The Second Circuit overturned the district court, holding that the employer’s argument would allow any employer to “rely” on any conduct as a manifestation or a symptom of a disability, and, in so doing, avoid the burden of proving that the disability is relevant to the job qualifications. The court explained:
An example may help illustrate this point. An employee has one leg shorter than the other, causing him to limp, which we assume is a “handicap” under Section 504. The limp causes the worker to make a loud “thump” when he takes a step. He is fired, his employer says, because of the thumping. Under the District Court’s analysis, the employee may not maintain a suit under Section 504 because the handicap is the limp, not the thump; hence the worker was not fired “solely by reason of” his handicap, but rather because of the attribute caused by the handicap. . . . Yet the proper analysis is that the causal connection between the limp (handicap and the thump, symptomatic manifestation of the handicap) is such that the employer did “rely” on the handicap.[9]

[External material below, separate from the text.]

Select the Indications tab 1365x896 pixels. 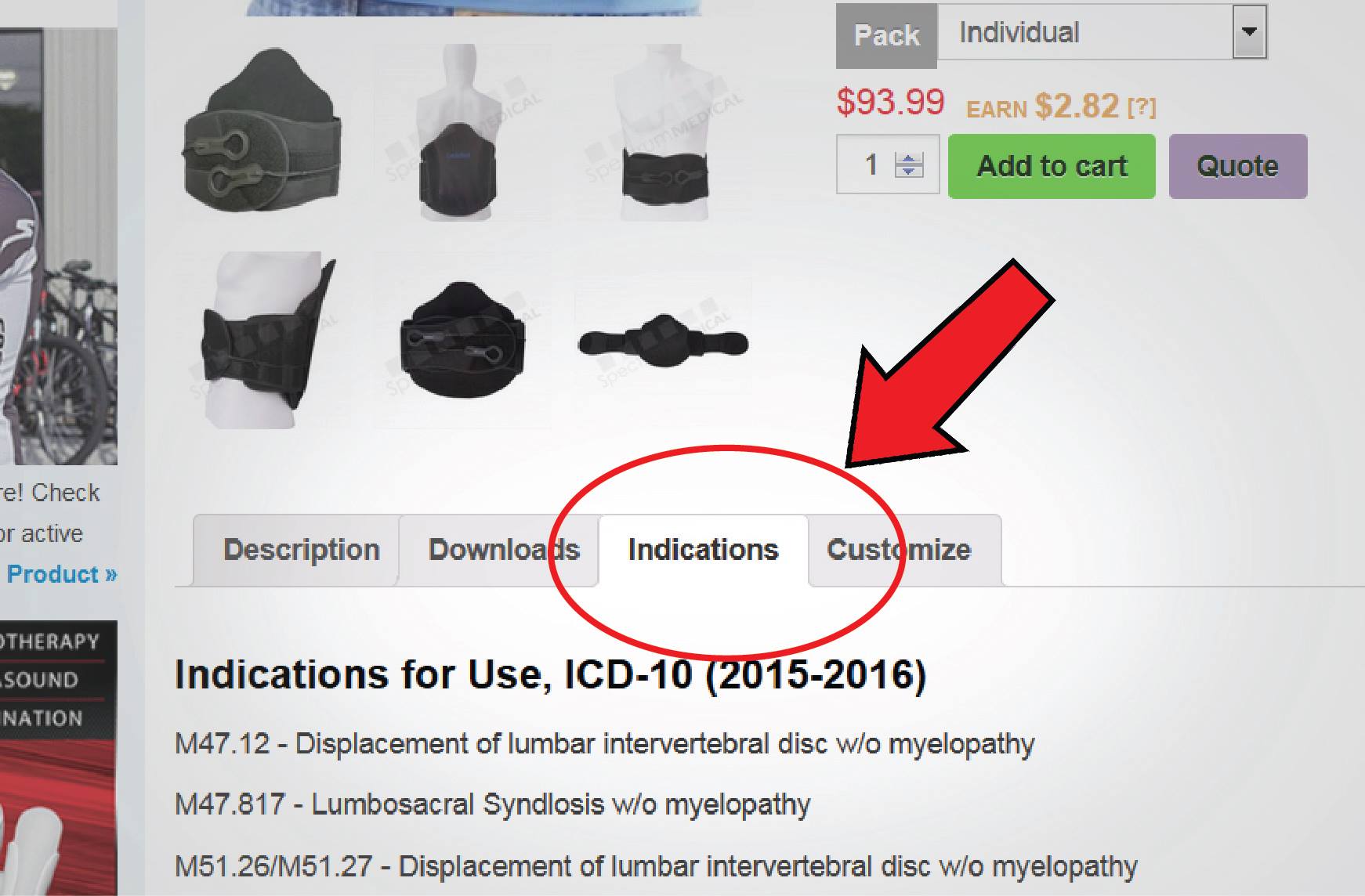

The Second Circuit’s reasoning in Teahan has been adopted by a number of other courts. For example, the Sixth Circuit approved this reasoning in another alcohol disability case in Ferby v. Runyon.[10]
Teahan was also cited in a controversial district court decision, within the Ninth Circuit, Ham v. Nevada.[11] Ham involved the ironic termination of Chief of the State of Nevada “Bureau of Alcohol and Drug Abuse” following a drunk driving arrest. The employer argued that they had terminated Ham for the crime of drunk driving, not his alcoholism.
The court rejected this argument and ordered Ham reinstated, reasoning that “since the drunk driving was a causally connected manifestation of the alleged handicap, defendant’s actions were admittedly based upon plaintiff’s alcoholism.” The court added: “Being fired for behavior caused by one’s affliction is the same thing as being fired for one’s affliction.” But other courts have interpreted the ADA and the Rehabilitation Act to allow employers to impose discipline for misconduct even if directly related to alcoholism.[12]
In the next article in this series, we’ll discuss how far the duty to accommodate the alcoholic employee extends.
[1] 869 F.2d 243 (4th Cir. 1989).
[2] 916 F.2d 558 (9th Cir. 1990).
[3] Id. at 562.
[4] Id.
[5] 111 Wn.2d 903, 766 P.2d 1099 (1989).
[6] ADA § 104(C)(4).
[7] 951 F.2d 511 (2d Cir. 1991).
[8] Id. at 513.
[9] 951 F.2d at 515-16.
[10] 1993 Lexis 20705 (6th Cir. 1993) (unpublished).
[11] 788 F. Supp. 455 (D. Nev. 1992).
[12] See, e.g., Randall v. Port of Portland, 8 AD Cases 1404 (1998) (citing Collings v. Tanguien Fibre Co., 73 F.3d 828 (9th Cir. 1993)).